When to Consider ECMO in a Patient With Toxicologic Exposure
- ARDS
- Persistent hypotension
- Cardiac arrest/cardiac arrhythmia
- Persistent acidosis
- Poor ventilation
Conclusion
ECMO use for toxicologic emergencies is uncommon, and its researched efficacy is based primarily on retrospective case studies. ECMO should be considered when available at your institution for severe cardiopulmonary toxicity refractory to conventional toxicologic interventions. Your institution must have ECMO available, or transfer must be completed quickly, for this to be a viable option. When considered and utilized as a treatment option, ECMO can serve as a bridge to reach definitive medical management or provide enough physiologic support to temporize a patient through an acute ingestion.
References
- Ghobrial M, Nugent K. A Review of ECMO in the ED. EM Resident. 2019 46.4
- Felix A, Campbell D. Extracorporeal Cardiopulmonary Resuscitation. EM Resident. 2022 49.3
- AAPCC Scientific Symposium: Extracorporeal Membrane Oxygenation for the Poisoned Patient. (2022, September). N Am Congress of Clin Toxicol. San Francisco, California.

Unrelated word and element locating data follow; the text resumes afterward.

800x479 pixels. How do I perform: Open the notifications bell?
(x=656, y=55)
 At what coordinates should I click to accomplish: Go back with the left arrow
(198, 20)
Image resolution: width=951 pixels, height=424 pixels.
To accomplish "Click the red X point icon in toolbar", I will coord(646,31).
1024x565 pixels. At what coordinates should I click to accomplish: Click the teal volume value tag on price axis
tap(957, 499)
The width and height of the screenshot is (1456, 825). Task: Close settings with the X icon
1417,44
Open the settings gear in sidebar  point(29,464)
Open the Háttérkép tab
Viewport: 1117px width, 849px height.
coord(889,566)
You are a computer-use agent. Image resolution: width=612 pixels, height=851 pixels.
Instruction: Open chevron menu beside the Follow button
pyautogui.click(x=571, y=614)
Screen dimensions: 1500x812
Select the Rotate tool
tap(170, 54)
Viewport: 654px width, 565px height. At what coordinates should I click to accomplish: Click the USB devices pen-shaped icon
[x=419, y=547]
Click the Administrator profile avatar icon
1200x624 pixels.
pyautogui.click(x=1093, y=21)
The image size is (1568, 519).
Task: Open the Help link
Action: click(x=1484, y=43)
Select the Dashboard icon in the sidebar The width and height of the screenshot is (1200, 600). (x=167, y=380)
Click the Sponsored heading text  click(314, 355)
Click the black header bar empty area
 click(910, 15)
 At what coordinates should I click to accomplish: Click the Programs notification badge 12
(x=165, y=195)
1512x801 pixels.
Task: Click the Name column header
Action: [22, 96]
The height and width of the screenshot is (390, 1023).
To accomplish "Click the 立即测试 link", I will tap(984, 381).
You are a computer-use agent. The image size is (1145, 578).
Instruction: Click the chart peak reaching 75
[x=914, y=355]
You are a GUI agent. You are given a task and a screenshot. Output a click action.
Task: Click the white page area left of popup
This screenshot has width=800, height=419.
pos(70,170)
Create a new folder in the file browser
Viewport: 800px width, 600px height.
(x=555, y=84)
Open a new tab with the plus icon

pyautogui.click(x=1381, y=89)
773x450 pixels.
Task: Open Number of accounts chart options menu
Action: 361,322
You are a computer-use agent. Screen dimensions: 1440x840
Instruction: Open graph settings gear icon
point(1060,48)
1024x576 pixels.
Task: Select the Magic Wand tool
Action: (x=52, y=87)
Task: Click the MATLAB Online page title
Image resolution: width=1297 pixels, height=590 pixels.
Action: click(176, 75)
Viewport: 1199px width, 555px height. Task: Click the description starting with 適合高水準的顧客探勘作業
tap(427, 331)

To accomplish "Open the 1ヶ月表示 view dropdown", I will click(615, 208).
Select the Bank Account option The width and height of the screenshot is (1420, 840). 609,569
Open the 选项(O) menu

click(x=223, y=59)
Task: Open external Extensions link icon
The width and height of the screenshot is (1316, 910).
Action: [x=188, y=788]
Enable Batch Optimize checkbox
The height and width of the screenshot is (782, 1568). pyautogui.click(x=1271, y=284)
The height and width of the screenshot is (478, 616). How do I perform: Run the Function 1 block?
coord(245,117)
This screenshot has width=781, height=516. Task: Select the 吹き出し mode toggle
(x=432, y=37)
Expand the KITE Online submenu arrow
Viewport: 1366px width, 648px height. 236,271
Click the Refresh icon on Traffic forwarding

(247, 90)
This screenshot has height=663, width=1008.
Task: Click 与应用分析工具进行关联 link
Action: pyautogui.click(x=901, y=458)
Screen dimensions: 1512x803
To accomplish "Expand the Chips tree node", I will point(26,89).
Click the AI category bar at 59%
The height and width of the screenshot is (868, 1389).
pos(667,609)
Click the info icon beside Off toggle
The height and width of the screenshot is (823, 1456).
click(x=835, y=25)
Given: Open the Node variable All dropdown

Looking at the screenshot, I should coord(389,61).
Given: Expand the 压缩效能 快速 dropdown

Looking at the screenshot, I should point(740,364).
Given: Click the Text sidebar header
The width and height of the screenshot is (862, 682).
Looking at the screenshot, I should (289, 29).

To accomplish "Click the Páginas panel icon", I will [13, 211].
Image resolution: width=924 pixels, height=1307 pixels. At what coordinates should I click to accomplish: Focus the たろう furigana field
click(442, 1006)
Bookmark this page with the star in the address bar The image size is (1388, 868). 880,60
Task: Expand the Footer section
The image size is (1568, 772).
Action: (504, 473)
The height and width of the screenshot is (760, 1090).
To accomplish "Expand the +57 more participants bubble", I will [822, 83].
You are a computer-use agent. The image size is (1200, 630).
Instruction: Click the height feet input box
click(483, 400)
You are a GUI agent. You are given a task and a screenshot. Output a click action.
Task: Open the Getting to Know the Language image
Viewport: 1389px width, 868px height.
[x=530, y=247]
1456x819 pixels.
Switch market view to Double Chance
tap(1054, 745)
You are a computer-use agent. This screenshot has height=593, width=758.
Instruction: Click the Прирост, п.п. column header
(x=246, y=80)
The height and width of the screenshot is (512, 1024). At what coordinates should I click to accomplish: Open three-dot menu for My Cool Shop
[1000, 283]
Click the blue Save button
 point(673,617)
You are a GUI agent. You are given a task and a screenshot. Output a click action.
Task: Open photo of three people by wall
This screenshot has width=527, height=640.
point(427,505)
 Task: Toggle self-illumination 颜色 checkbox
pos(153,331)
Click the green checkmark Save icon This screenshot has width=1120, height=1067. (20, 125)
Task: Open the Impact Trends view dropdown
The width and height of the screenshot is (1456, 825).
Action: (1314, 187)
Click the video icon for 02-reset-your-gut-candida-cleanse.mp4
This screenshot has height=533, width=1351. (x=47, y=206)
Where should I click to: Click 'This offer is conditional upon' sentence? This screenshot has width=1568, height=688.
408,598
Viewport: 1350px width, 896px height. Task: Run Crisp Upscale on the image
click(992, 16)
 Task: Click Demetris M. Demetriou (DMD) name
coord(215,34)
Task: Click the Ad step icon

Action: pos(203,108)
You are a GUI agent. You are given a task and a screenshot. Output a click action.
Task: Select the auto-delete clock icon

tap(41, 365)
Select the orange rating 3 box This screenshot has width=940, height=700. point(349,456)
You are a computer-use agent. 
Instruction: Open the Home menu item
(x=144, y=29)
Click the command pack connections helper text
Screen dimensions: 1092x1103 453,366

- Wang GS, Levitan R, Wiegand TJ, et al. Extracorporeal Membrane Oxygenation (ECMO) for Severe Toxicological Exposures: Review of the Toxicology Investigators Consortium (ToxIC). J Med Toxicol. 2016;12(1):95-99. doi:10.1007/s13181-015-0486-8
- Nordt, S., Swadron, S., & Herbert, M. (2019, September). Toxicology sessions: ECMO in poisonings. EM:RAP. Retrieved February 18, 2023, from https://www.emrap.org/episode/emrap20194/toxicology1
- Gussow, Leon MD. Toxicology Rounds: The Next Big Thing. Emergency Medicine News 37(4):p 1,30-30, April 2015. | DOI: 10.1097/01.EEM.0000464074.34205.00
- Yu D, Xiaolin Z, Lei P, Feng L, Lin Z, Jie S. Extracorporeal Membrane Oxygenation for Acute Toxic Inhalations: Case Reports and Literature Review. Front Med (Lausanne). 2021 Sep 29;8:745555. doi: 10.3389/fmed.2021.745555. PMID: 34660650; PMCID: PMC8511675.
- Wu PE, Juurlink DN. Clinical Review: Loperamide Toxicity. Ann Emerg Med. 2017 Aug;70(2):245-252. doi: 10.1016/j.annemergmed.2017.04.008. Epub 2017 May 13. PMID: 28506439.
- Pozzi M, Buzzi R, Hayek A, Portran P, Schweizer R, Fellahi JL, Armoiry X, Flagiello M, Grinberg D, Obadia JF. Veno-arterial extracorporeal membrane oxygenation for drug intoxications: A single center, 14-year experience. J Card Surg. 2022 Jun;37(6):1512-1519. doi: 10.1111/jocs.16456. Epub 2022 Mar 30. PMID: 35353389.